One of the most beautiful customs is the 'bringing in of the May', wherein the young people of the village or area would go into the forest and bring back green boughs. In some cases, the young men would find a perfect, straight tree, cut it down and drag it back to the village square, to be erected as the Maypole. The tree, having been stripped of its branches and leaves, would be decorated with ribbons, ornaments and flowers. Intricate 'weaving' dances were performed to weave the ribbons in a pattern as dancers held the ends and made their way back and forth in a circle round the Maypole. In some places, May Day celebrations of this sort still are held.

The festival of May Day was a fertility rite and it traditionally was the one occasion on which couples could meet freely and be intimate without being censured. Children born as a result of May Day 'dalliances' were considered to be children of the gods. In fact, the English surname of Robinson originally was 'Robin's son', and was given to children born out of wedlock as a result of May Day encounters. Robin Hood or Robin o' the Hood is believed by some to have been the representative of the old god of the woodland. A very interesting British television series from the 1980s entitled 'Robin of Sherwood' explored the pagan nature of Robin Hood as 'son of Herne' the Hunter.

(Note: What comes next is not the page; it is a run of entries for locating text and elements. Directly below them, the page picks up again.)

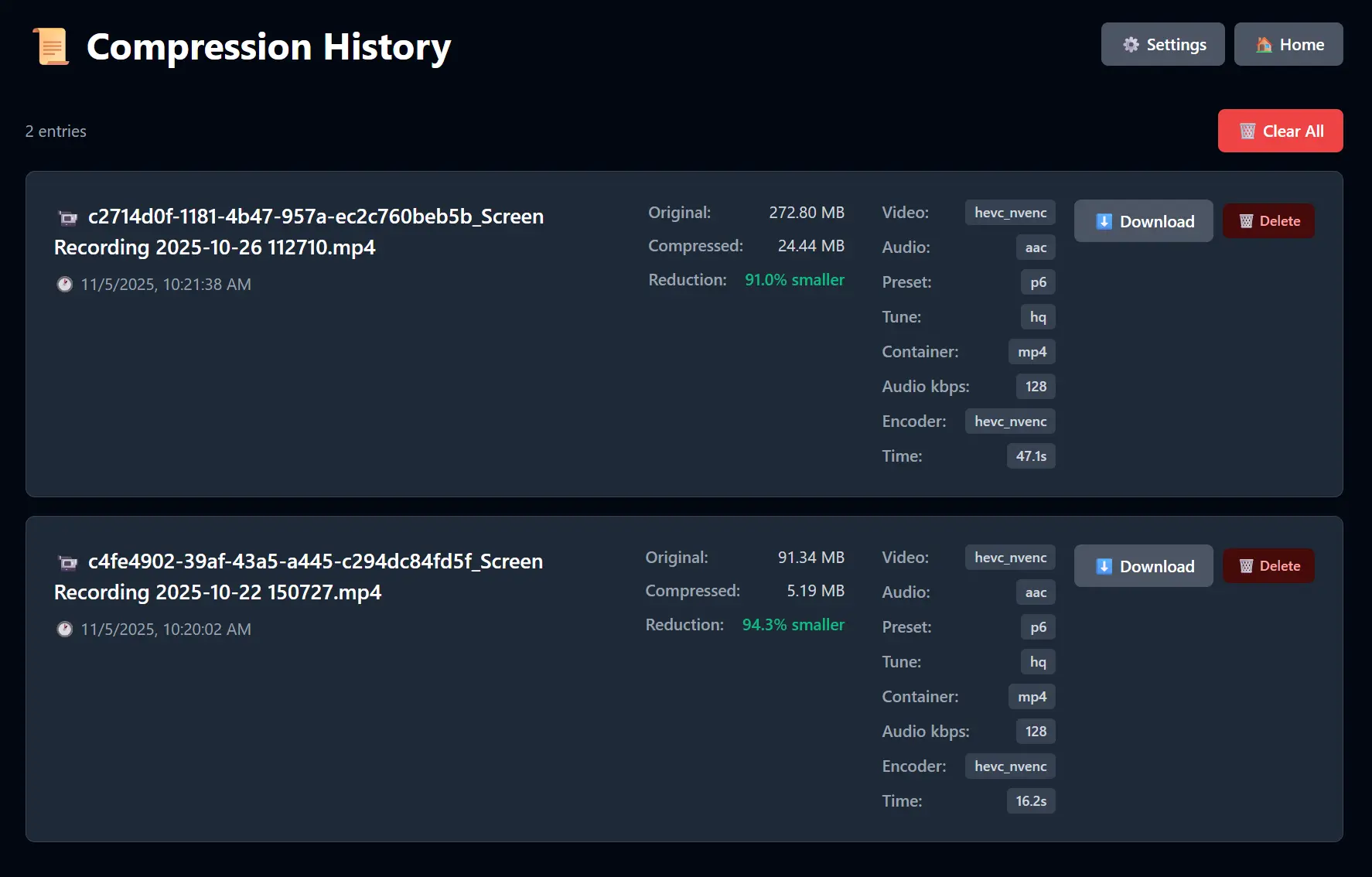Clear all history entries
This screenshot has width=1372, height=877.
pos(1280,131)
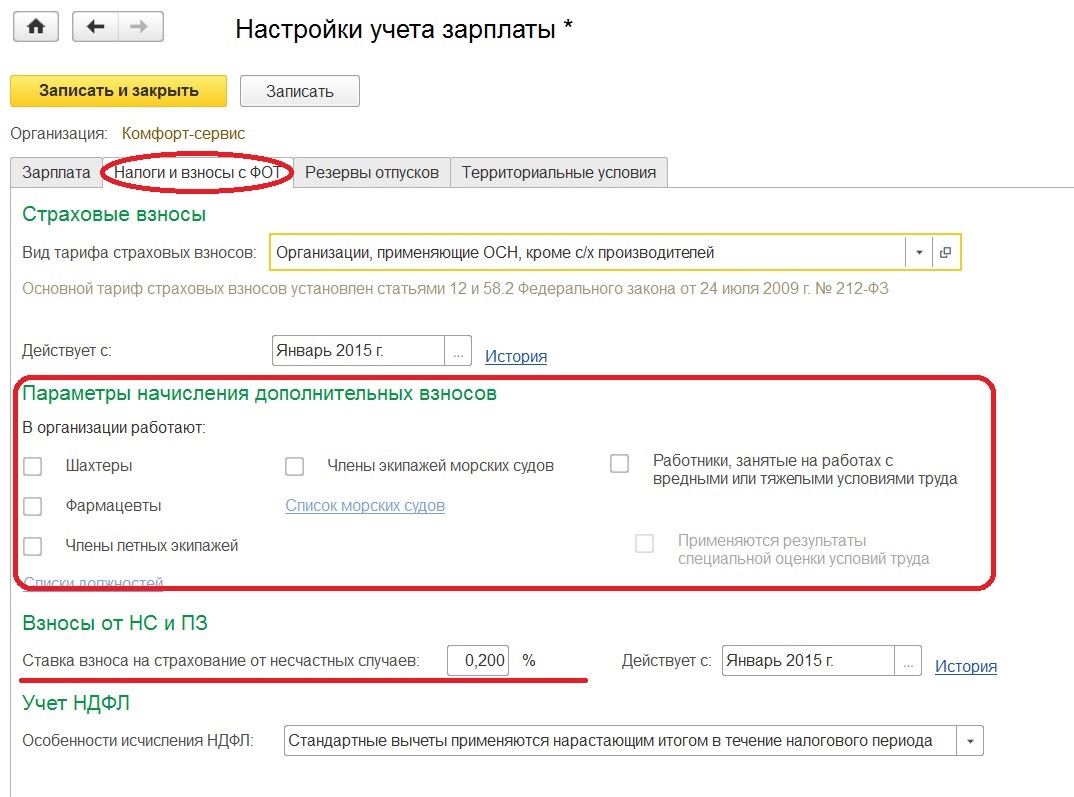1074x797 pixels.
Task: Open the selected insurance tariff item form
Action: [x=945, y=252]
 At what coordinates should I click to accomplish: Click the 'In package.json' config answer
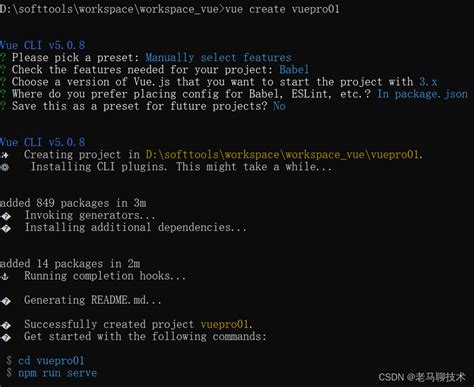pos(422,94)
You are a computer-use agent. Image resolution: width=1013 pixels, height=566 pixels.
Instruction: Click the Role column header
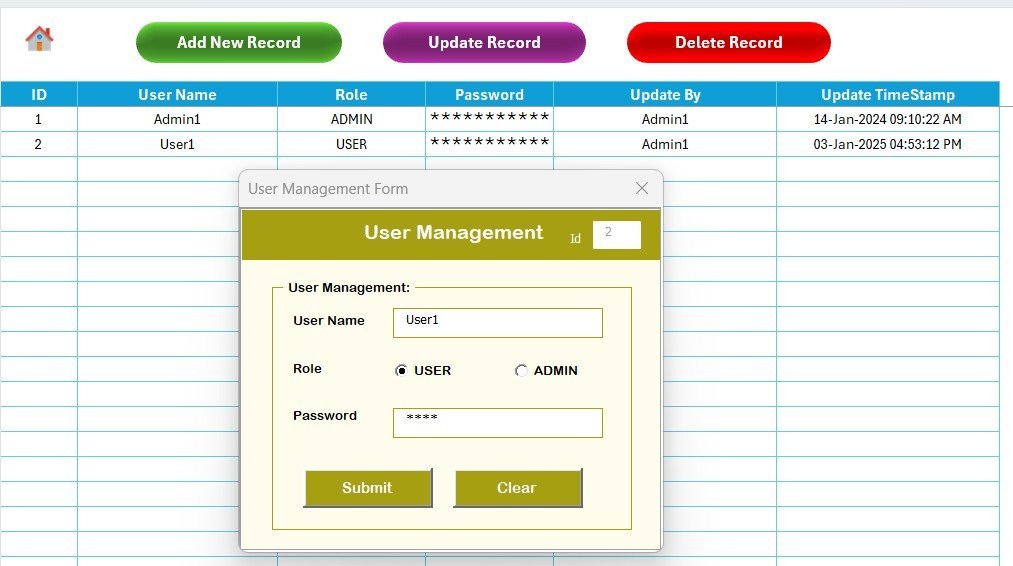(351, 95)
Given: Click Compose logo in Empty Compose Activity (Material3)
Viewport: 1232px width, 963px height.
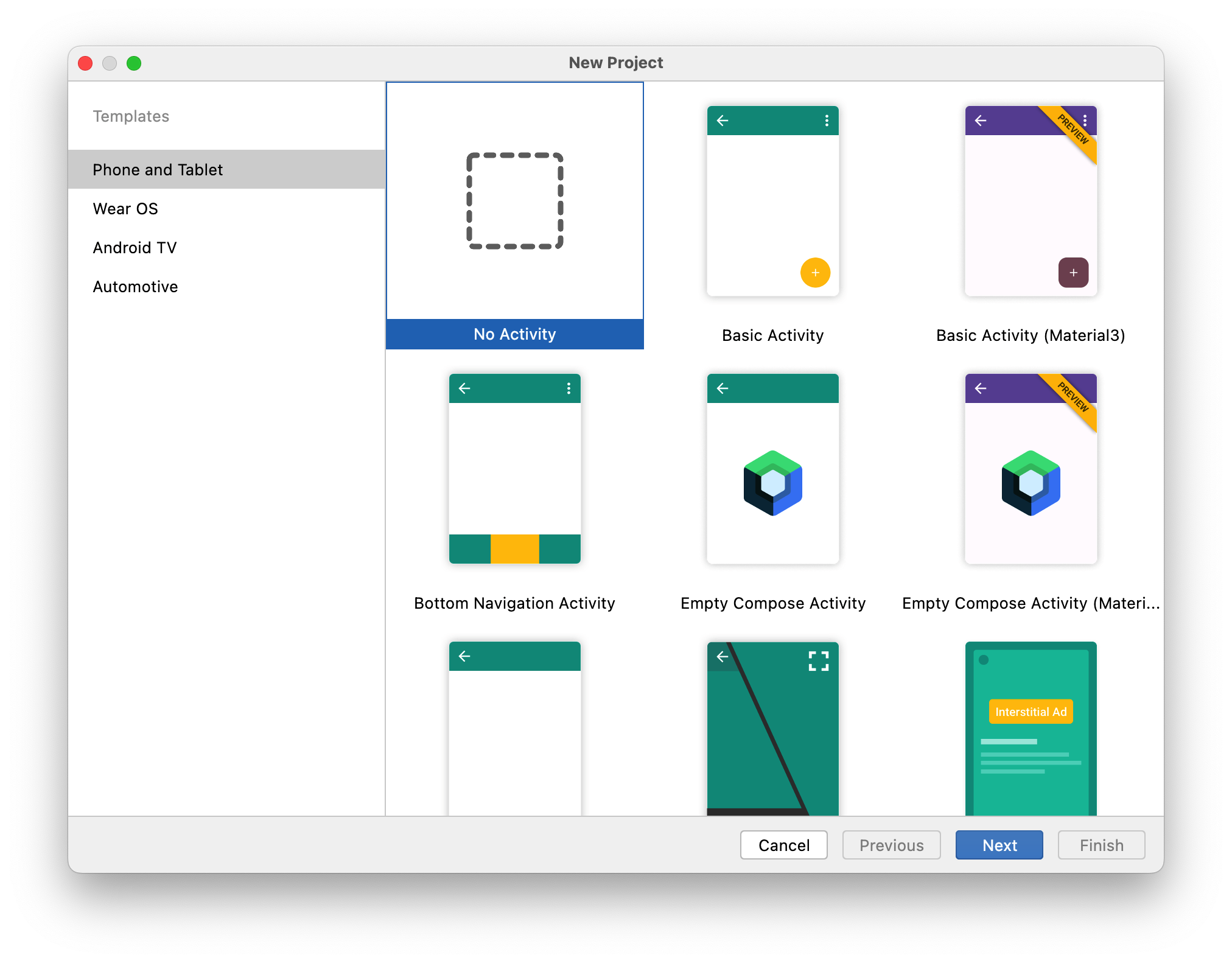Looking at the screenshot, I should (x=1031, y=483).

As children, we always made May Baskets on May Day. These were 'baskets' or cones made of paper, filled with flowers, that we would hang on the doorknobs of neighbours' houses. The custom was to ring the doorbell, then run away. The tradition probably had its roots in the old custom of 'bringing in the May'. It is a pity that the May Day basket has fallen into disuse.

Any one who believes Christianity to be a 'patriarchal' religion probably has been exposed more to strict Protestant sects than to Roman Catholicism, as Catholics hold the Blessed Virgin in great esteem. In fact, Mary is crowned 'Queen of the May' even now by Catholics throughout the world. In Catholic schools, the schoolchildren will participate in a May procession to bring a statue of Mary a crown woven of flowers, crowning her as Queen of Heaven. This charming ritual usually is held on 8 May or during the first week of May.

May Day has become a political festival in modern times among socialists. It is interesting to note that red, the colour of fire and of fertility, is the colour employed by socialists most often in May Day posters.

1 comment:

Fleming said...

Fascinating. At my elementary school we had a May Pole celetration in which the pole was erected outdoors and each child would take a ribbon which was attached to the top of the pole, and we would circle the pole in various ways (to the music of a piano dragged out of the building) until the pole was wrapped in colourful ribbons.